#### What needs to be done
Repeat the material starting at the line that contains "The height and" and ending after the line that contains "center [1190, 546].", and leave the pictures out of your answer.

#### Exercise data

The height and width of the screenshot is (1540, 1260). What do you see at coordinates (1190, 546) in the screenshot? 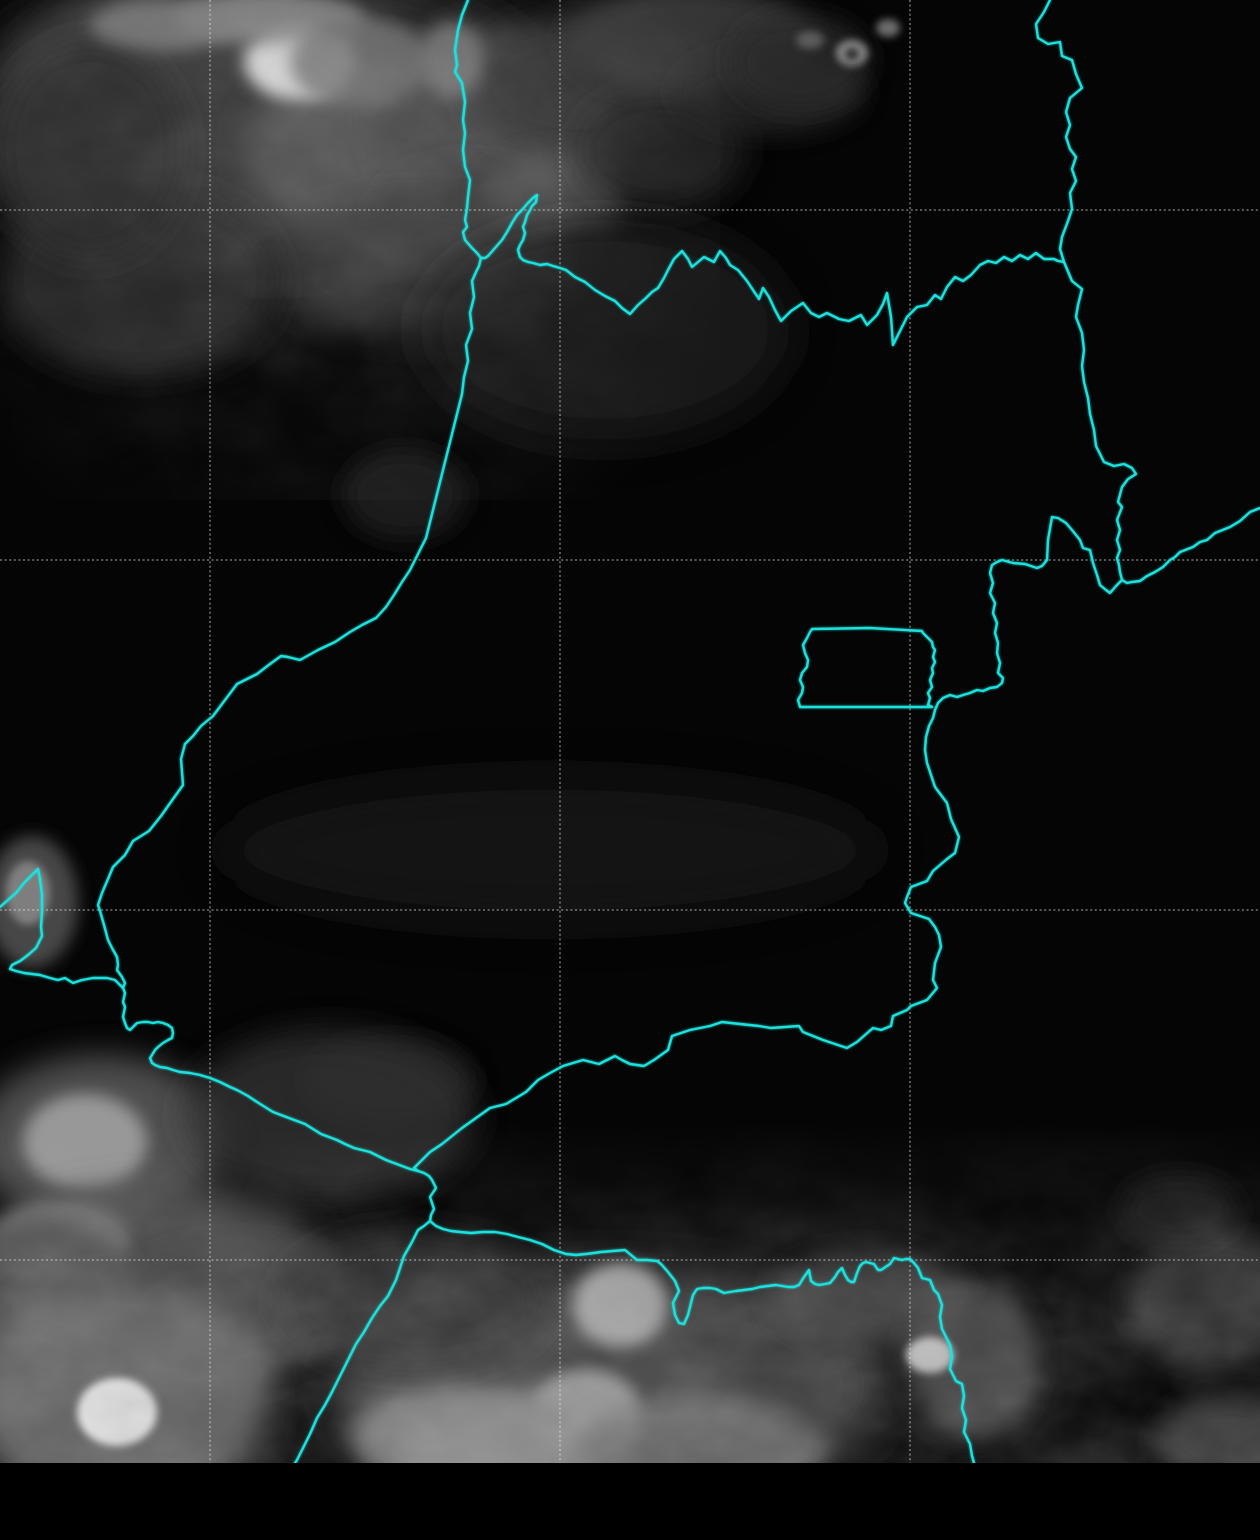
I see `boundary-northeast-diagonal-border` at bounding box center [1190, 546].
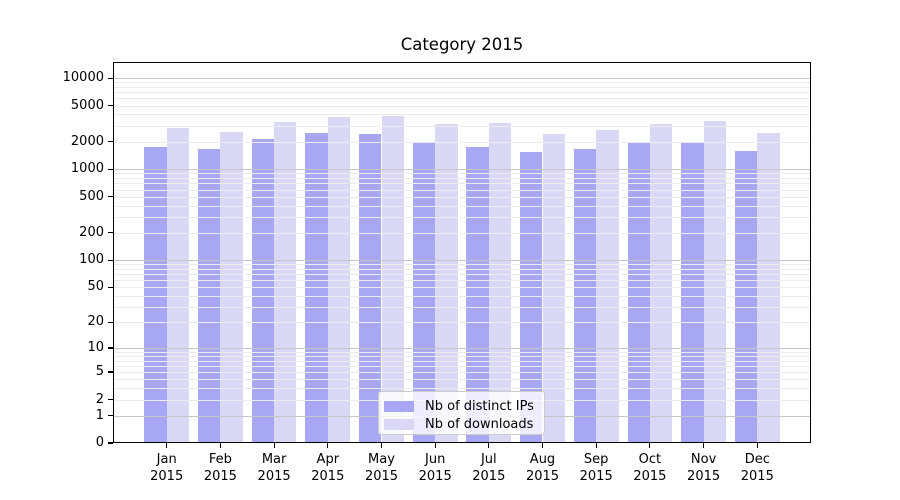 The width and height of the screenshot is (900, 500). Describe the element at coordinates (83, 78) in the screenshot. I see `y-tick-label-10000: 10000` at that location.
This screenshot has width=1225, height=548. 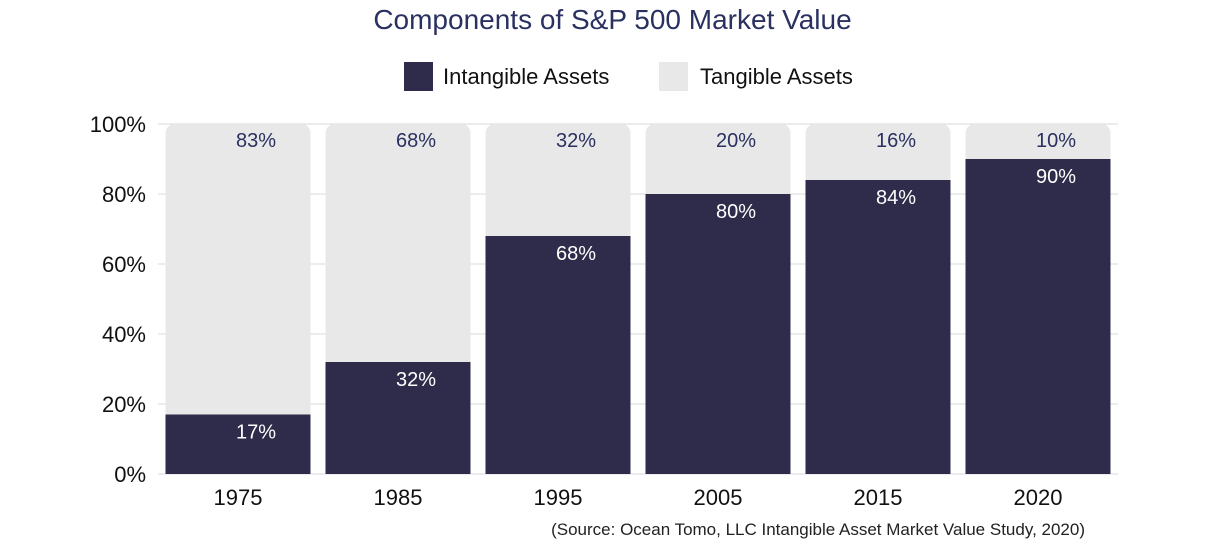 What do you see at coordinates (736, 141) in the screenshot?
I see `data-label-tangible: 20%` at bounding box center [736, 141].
* * *
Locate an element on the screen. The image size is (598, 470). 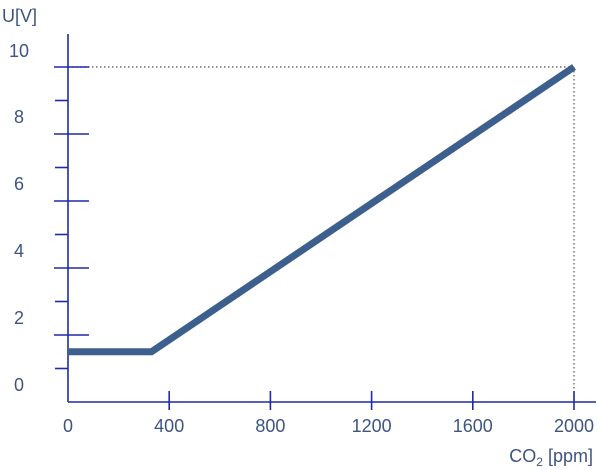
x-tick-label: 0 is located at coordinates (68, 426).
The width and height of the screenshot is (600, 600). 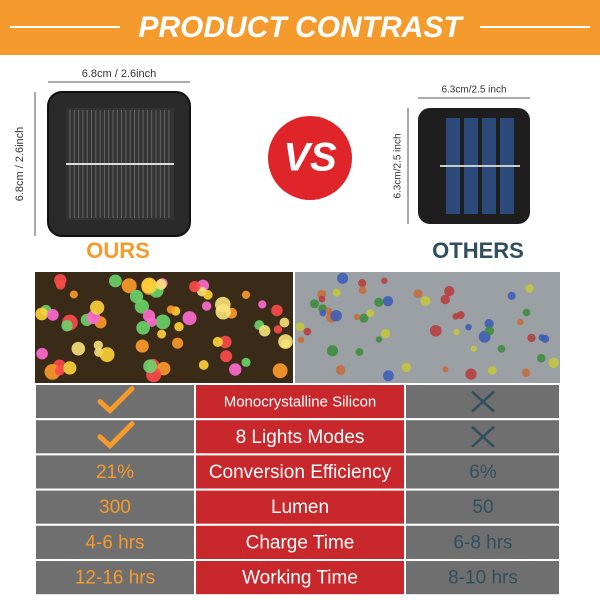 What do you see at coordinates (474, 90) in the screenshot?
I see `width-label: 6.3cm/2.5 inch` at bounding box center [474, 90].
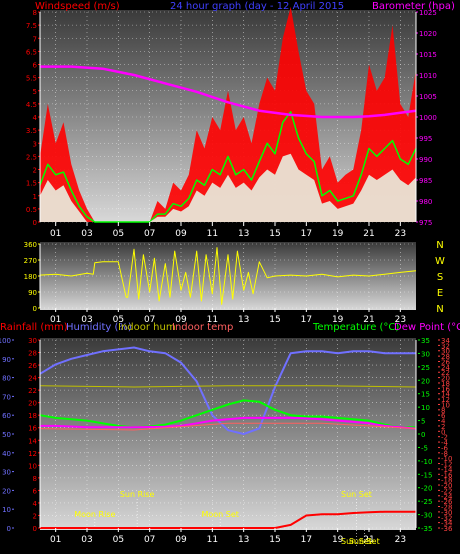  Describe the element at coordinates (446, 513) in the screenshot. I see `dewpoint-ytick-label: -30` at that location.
* * *
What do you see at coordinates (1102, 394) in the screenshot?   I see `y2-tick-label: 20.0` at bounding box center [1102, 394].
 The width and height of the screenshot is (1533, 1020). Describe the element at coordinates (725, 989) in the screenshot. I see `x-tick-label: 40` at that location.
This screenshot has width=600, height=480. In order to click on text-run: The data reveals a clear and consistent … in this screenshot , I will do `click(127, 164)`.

#### Answer section
The height and width of the screenshot is (1540, 1260). What do you see at coordinates (1190, 546) in the screenshot? 
I see `boundary-northeast-diagonal-border` at bounding box center [1190, 546].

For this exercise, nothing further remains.